In 2003 we found that the specific receptor on immune cells that responds to acetylcholine was the alpha 7 subunit of the nicotinic acetylcholine receptor family, or alpha 7 for short (Nature, vol 421, p 384). Alpha 7 was already known as a receptor on the surface of neurons, but this was the first time it had been shown to have a major role in controlling immune cells. We showed that in animals at least, chemicals that stimulate alpha 7 significantly suppressed the release of TNF and HMGB1. As might be expected, they also prevented the onset of acute shock, and reversed severe sepsis and experimentally induced arthritis. Compounds that stimulate alpha 7 are being developed as potential medicines by Critical Therapeutics.

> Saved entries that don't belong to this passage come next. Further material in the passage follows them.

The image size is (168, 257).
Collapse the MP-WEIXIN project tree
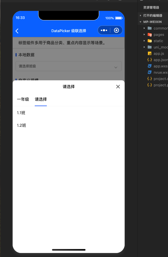coord(150,22)
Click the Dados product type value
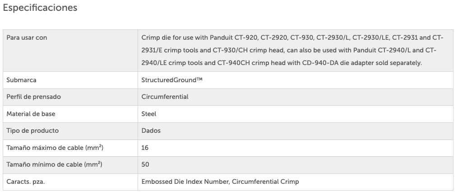 pos(151,131)
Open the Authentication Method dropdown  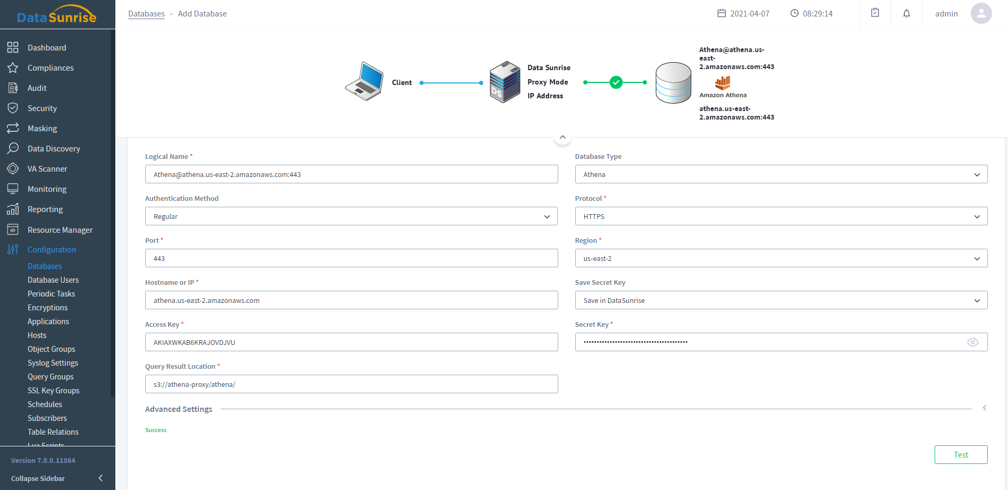[x=351, y=216]
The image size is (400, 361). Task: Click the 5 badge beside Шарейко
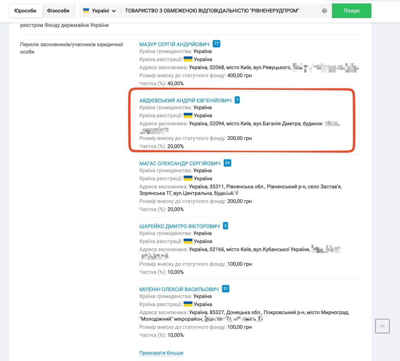[226, 226]
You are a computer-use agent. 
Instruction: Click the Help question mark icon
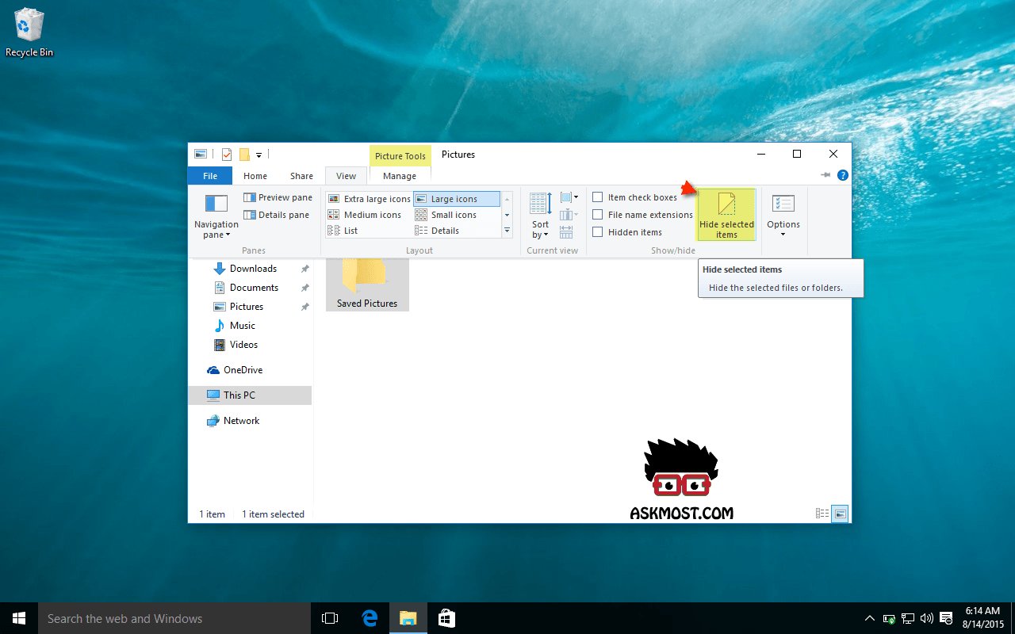pos(843,175)
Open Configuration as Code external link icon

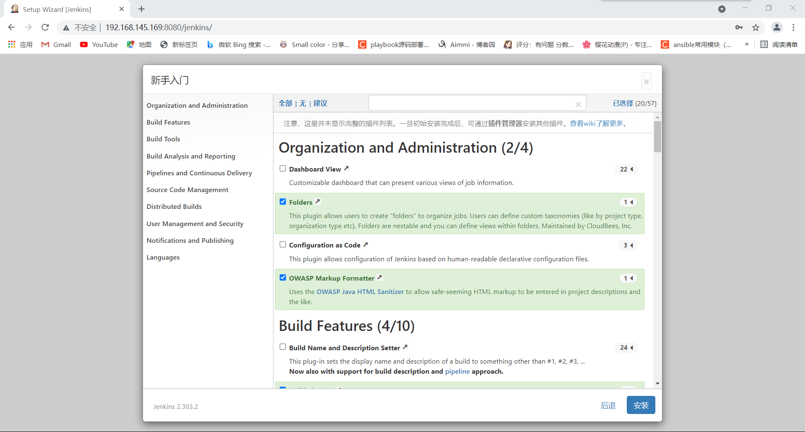pyautogui.click(x=366, y=245)
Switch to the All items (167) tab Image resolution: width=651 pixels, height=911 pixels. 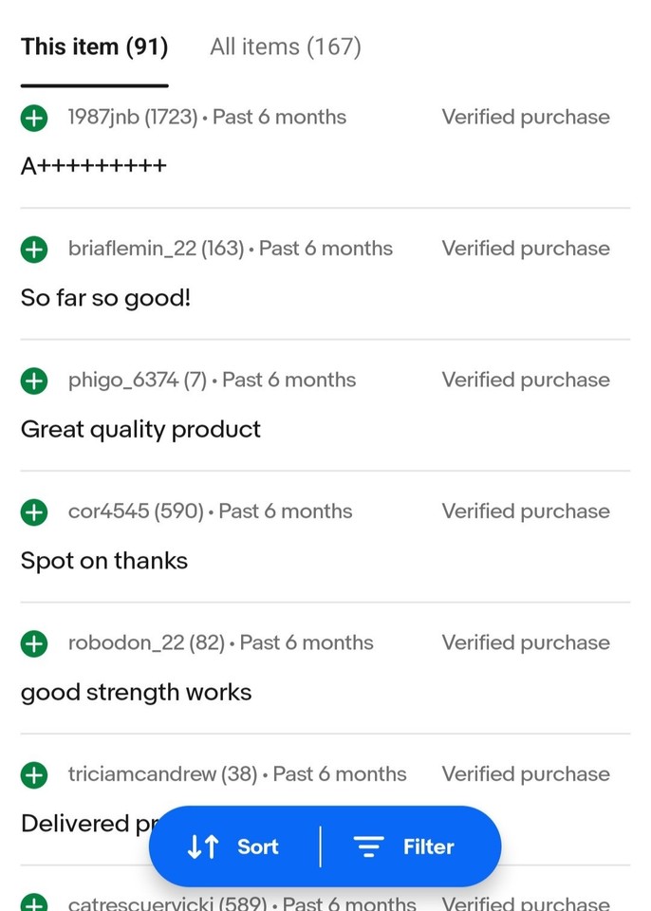click(x=285, y=46)
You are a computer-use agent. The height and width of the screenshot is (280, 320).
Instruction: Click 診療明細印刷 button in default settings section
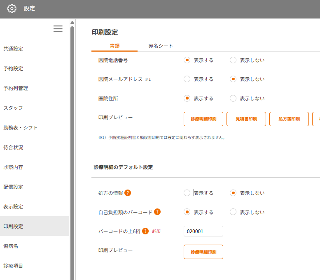tap(203, 252)
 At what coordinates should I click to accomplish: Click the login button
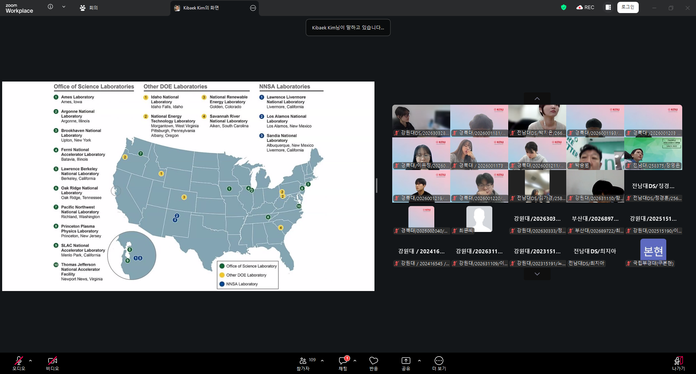[x=628, y=7]
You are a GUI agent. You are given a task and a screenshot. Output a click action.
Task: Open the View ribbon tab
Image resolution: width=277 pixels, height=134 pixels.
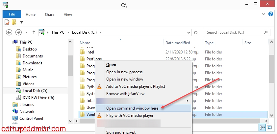pyautogui.click(x=68, y=15)
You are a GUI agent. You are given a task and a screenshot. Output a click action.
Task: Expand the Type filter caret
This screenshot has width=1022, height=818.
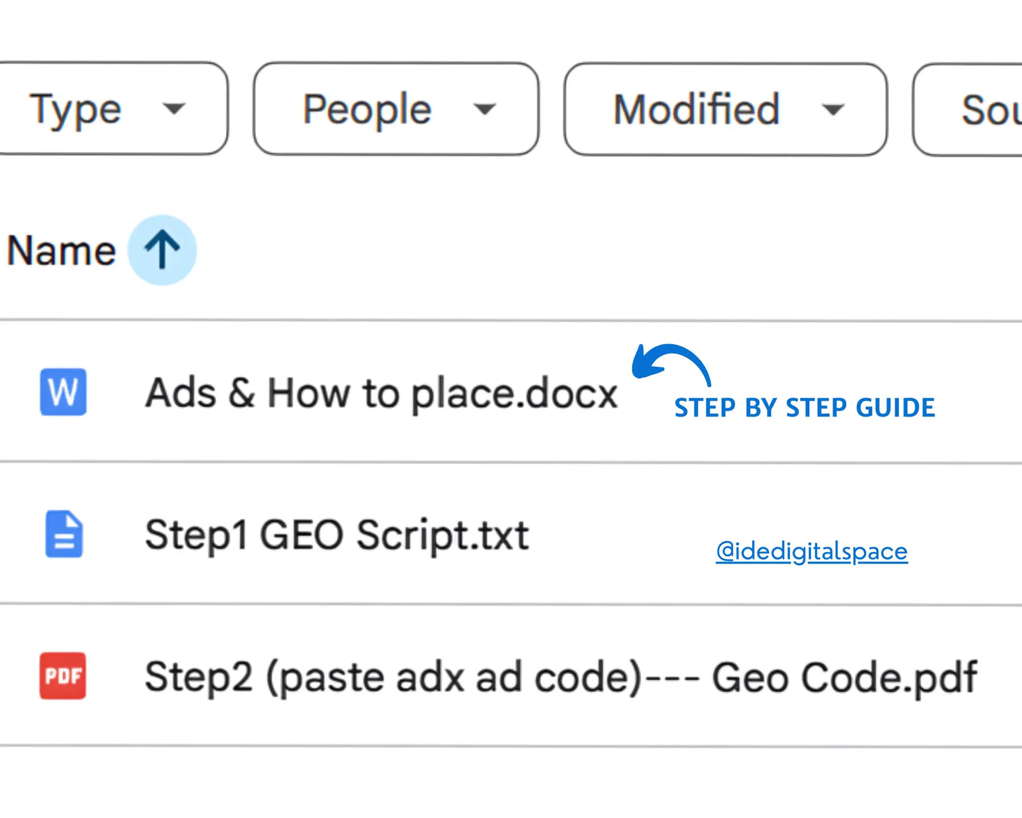[174, 108]
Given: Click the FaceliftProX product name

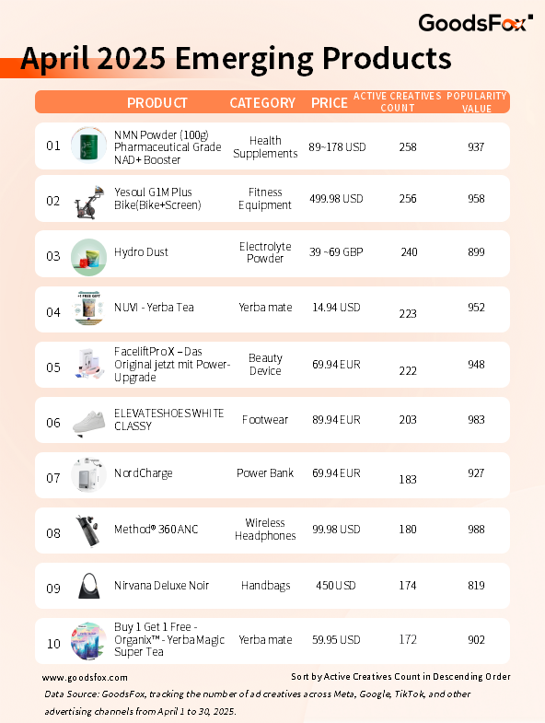Looking at the screenshot, I should pyautogui.click(x=172, y=365).
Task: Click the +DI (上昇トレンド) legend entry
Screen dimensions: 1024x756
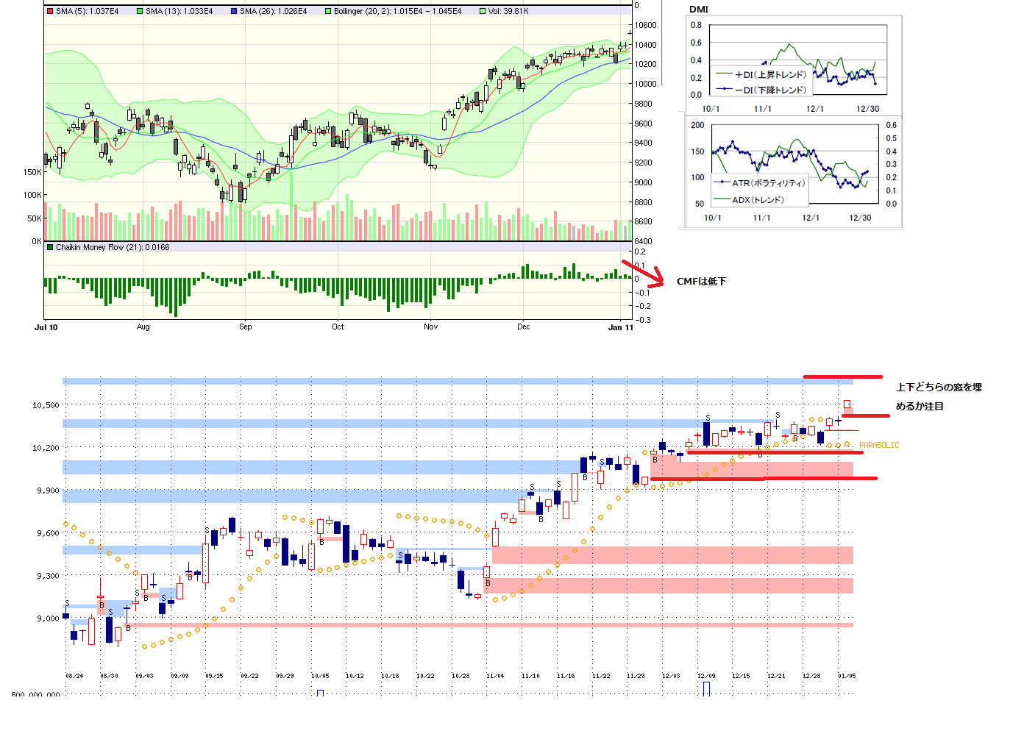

Another intriguing idea arises from the fact that with suitable training, sometimes called biofeedback, people can learn to reduce their heart rate by increasing activity of the vagus nerve. Could patients with arthritis and other autoimmune diseases such as Crohn’s disease learn to alleviate their symptoms by increasing their vagus nerve activity? We are investigating this possibility, although our research is still at a very early stage.

In clinical trials, the main criteria currently used to classify patients with severe sepsis and septic shock are their clinical signs and symptoms, such as their blood pressure, heart rate and breathing rate. I believe it is time to rethink this approach, focusing also on the underlying causative role of cytokines. It is crucial that we learn more about the different cytokines involved in sepsis so that in future we can be guided by what I call “the cytokine theory of disease”. The treatment of individual patients would be primarily guided by the activity levels of specific cytokines, their molecular receptors, and the presence or absence of factors that modify the cellular responses to these cytokines.

The path to our present understanding of severe sepsis has been a meandering one: from patients with shock and sepsis, to animals, to humans with arthritis and inflammatory bowel disease, and back to studies of the nervous system in animals and humans. Innumerable investigators in laboratories and clinics around the world have dedicated immeasurable time and resources to this field.

The specific details as we understand them now are sure to change as new cytokines are discovered. As our knowledge grows, I hope that the focus on cytokines will one day produce effective new therapies for severe sepsis.